§37.2 Parent Inducing Wholly-Owned Subsidiary
§37.2 Parent Inducing Wholly-Owned Subsidiary
The Case: Waste Conversion Systems v. Greenstone Industries , Inc., 33 S.W.3d 779 (Tenn. 2000).
The Basic Facts: Plaintiff, the seller of waste paper, brought a federal claim against a buyer's parent corporation asserting the parent corporation willfully and maliciously induced the subsidiary to breach a contract between Plaintiff and the subsidiary.
The Bottom Line:
- "(1) Can a parent corporation be held liable under Tenn. Code Ann. § 47‑50‑109 or under Tennessee law for inducing a subsidiary to breach a contract with another party?
(2) Can a parent corporation be held liable for inducing its subsidiary to breach a contract when the parent was acting on behalf of the subsidiary or acting to further the subsidiary's interests? If so, which party bears the burden of pleading and proving whether the parent was acting on behalf of, or to further the interests of, the subsidiary?
(3) For a parent corporation to be held liable for inducing its subsidiary to breach a contract, must the parent induce the breach by wrongful means? If so, what constitutes wrongful means, and which party has the burden of pleading and proving existence of wrongful means?" 33 S.W.3d at 781. - "Based on the certified questions posed to this Court, we hold that a parent corporation is privileged to interfere in the contractual relations of a wholly-owned subsidiary and that it is immune from liability for inducing to breach a contract with another party. This privilege, however, can be lost either by acting contrary to such subsidiary's economic interests or by using wrongful means. For this purpose, the definition of wrongful means includes fraud, misrepresentation, threats, violence, defamation, trespass, restraint of trade, intimidation, molestation, or any other wrongful act recognized by statute or common law. Once it is established that the defendant corporation owns 100 percent of the stock of the subsidiary in question, the plaintiff bears the burden of proof to demonstrate that the defendant has lost its privilege by acting contrary to its wholly-owned subsidiary's economic interests or by employing wrongful means in inducing its wholly-owned subsidiary to breach a contract." Id.at 784.

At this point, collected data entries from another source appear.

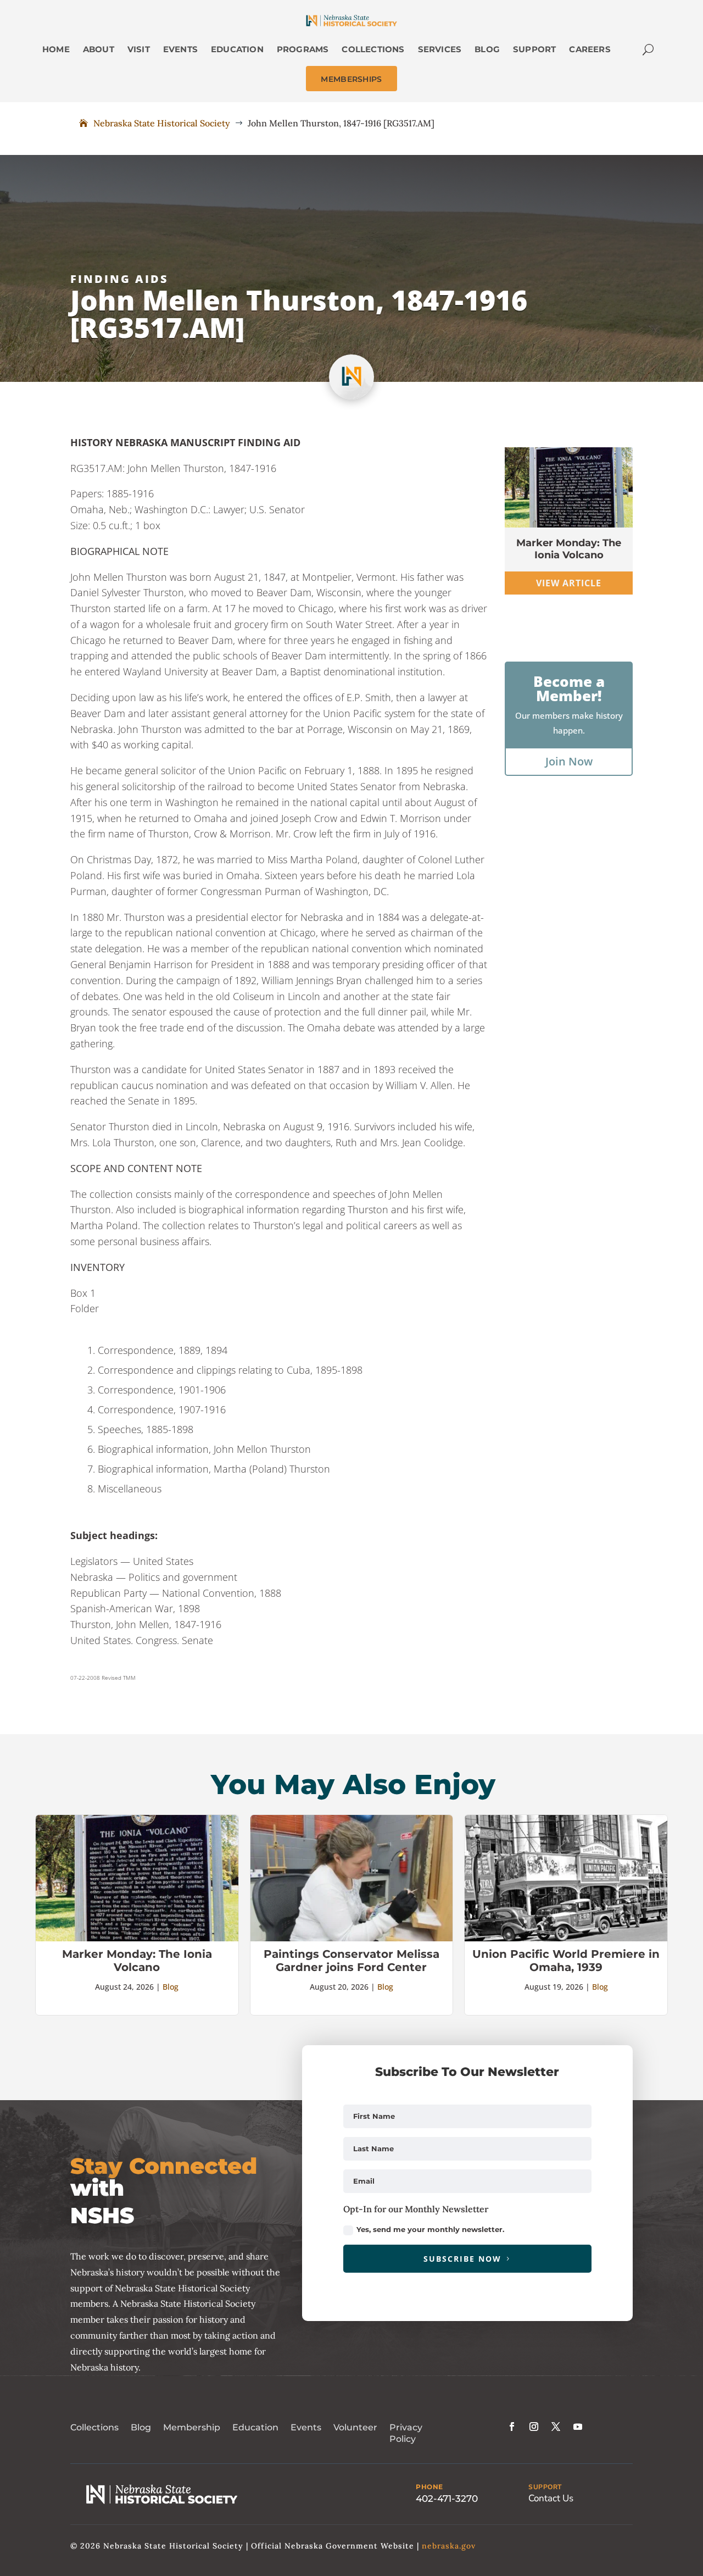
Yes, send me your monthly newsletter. (430, 2229)
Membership (191, 2427)
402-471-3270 (447, 2498)
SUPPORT (545, 2487)
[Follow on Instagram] (534, 2426)
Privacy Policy (405, 2433)
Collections (94, 2427)
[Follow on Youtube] (578, 2426)
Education (255, 2427)
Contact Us (550, 2498)
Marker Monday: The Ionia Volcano (568, 549)
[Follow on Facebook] (512, 2426)
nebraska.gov (449, 2546)
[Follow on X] (556, 2426)
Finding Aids (119, 278)
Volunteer (355, 2427)
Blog (170, 1986)
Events (306, 2427)
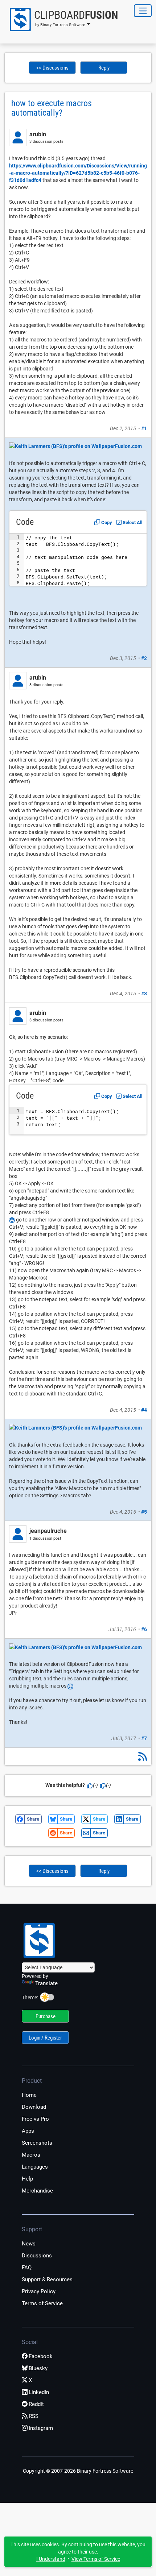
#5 (144, 1512)
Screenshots (37, 2143)
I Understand (50, 2559)
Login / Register (45, 2037)
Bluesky (38, 2368)
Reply (104, 68)
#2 (144, 658)
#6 (144, 1629)
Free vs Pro (35, 2119)
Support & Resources (47, 2279)
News (29, 2243)
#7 (144, 1738)
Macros (31, 2155)
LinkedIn (39, 2392)
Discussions (37, 2255)
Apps (28, 2131)
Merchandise (37, 2190)
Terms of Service (42, 2303)
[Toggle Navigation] (143, 10)
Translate (46, 1983)
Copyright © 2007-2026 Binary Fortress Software (78, 2471)
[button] (61, 19)
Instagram (41, 2428)
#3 (144, 993)
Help (27, 2178)
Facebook (41, 2356)
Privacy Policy (39, 2291)
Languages (35, 2167)
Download (34, 2107)
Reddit (36, 2404)
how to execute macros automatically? (51, 108)
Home (29, 2095)
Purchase (46, 2016)
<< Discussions (52, 68)
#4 (144, 1410)
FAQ (27, 2267)
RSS (33, 2416)
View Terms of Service (95, 2559)
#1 (144, 428)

Other Sources of Note: Freeman Management Corp. v. Shurgard Storage Centers, LLC , 461 F.Supp.2d 629, 638 (M.D. Tenn. 2006) (holding that a parent company did not demonstrate a sufficient unity of interest under Waste Conversion to warrant the parent-subsidiary privilege); Cambio Health Solutions, LLC v. Reardon, 213 S.W.3d 785, 792 (Tenn. 2006) (declining to extend Waste Conversion and holding that "the privilege of a parent corporation to interfere with the contractual relations of a subsidiary corporation does not apply when the parent owns less than 100% of its subsidiary.").